[WRITTEN INSTRUCTION]:
Repeat every line of the listing below word for word, leaving out the pictures.

[DATA ROWS]:
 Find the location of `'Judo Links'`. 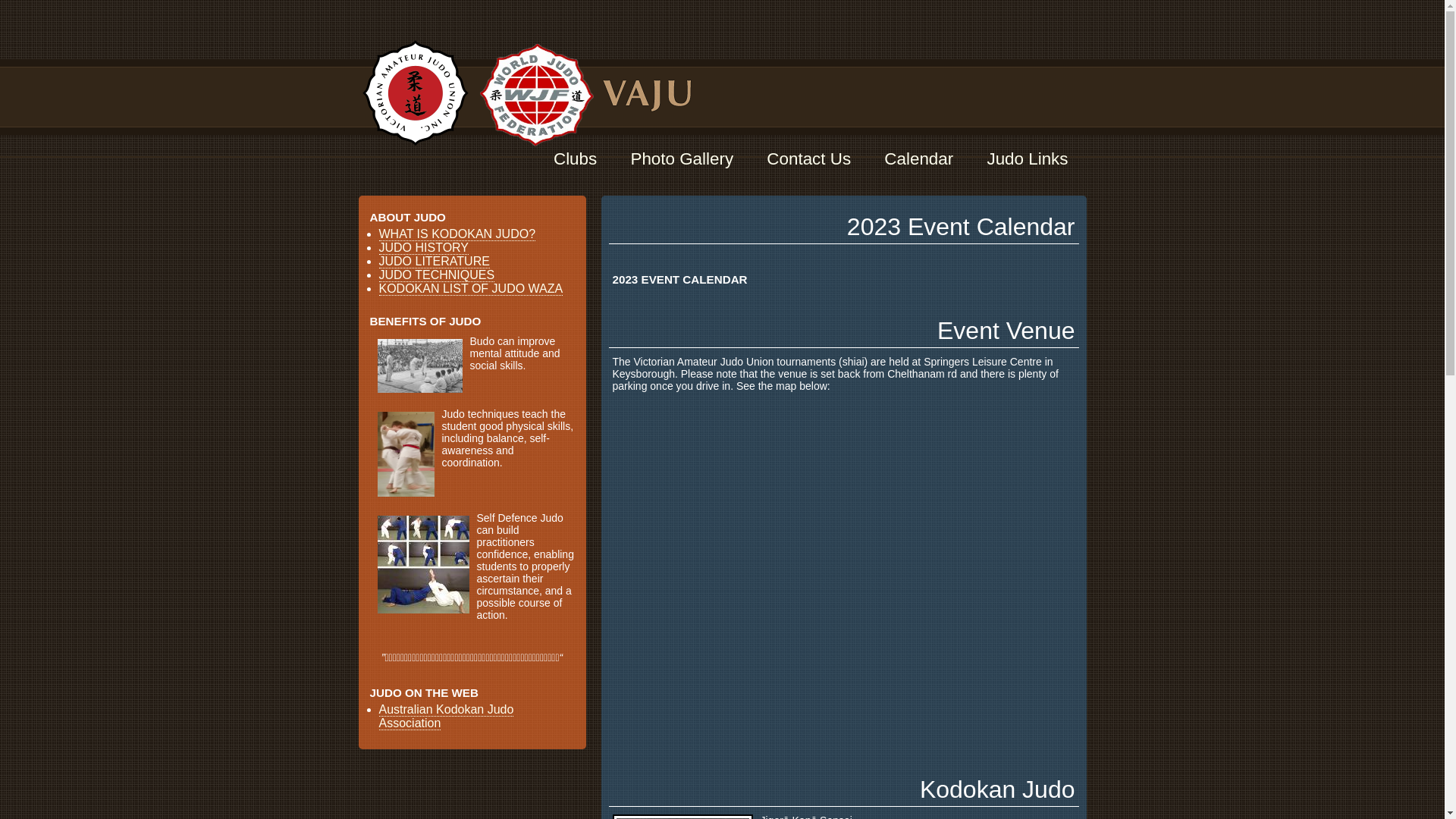

'Judo Links' is located at coordinates (1027, 158).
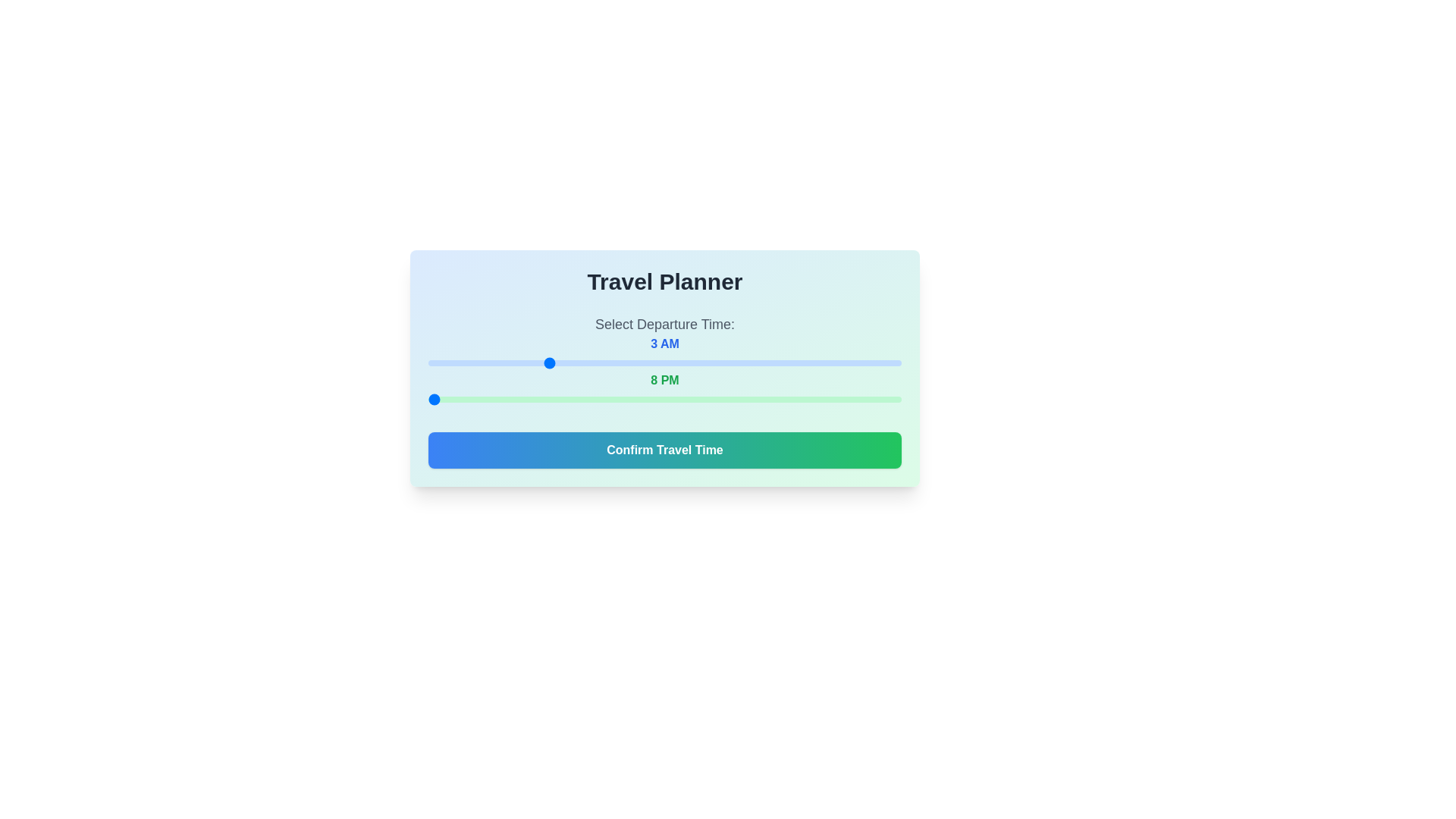  What do you see at coordinates (665, 399) in the screenshot?
I see `the slider value` at bounding box center [665, 399].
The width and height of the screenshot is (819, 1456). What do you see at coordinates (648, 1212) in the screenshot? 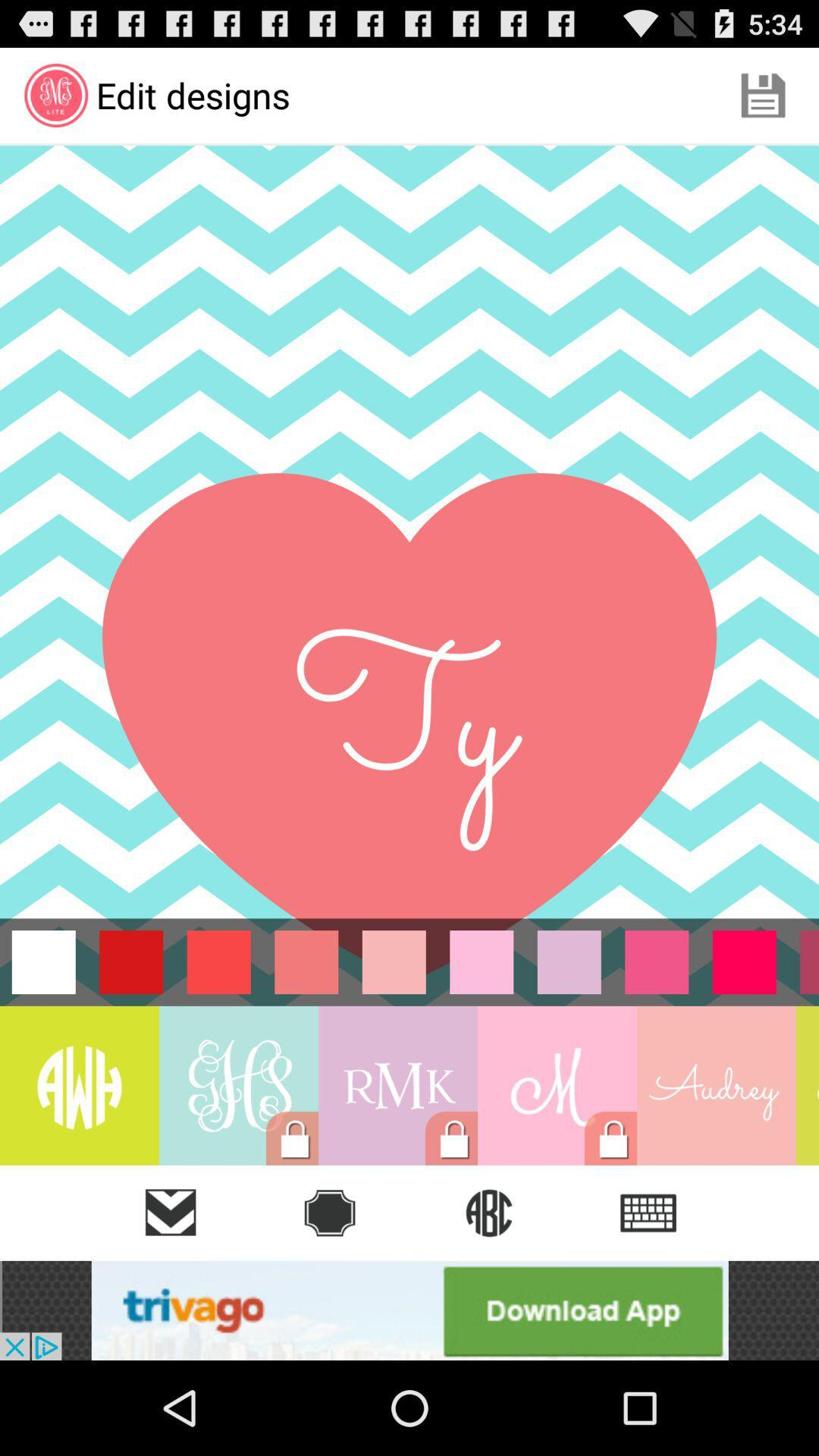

[FULL RESPONSE]:
 Find the location of `'Judo Links'`. 

'Judo Links' is located at coordinates (1027, 158).
  What do you see at coordinates (665, 399) in the screenshot?
I see `the slider value` at bounding box center [665, 399].
The width and height of the screenshot is (819, 1456). What do you see at coordinates (648, 1212) in the screenshot? 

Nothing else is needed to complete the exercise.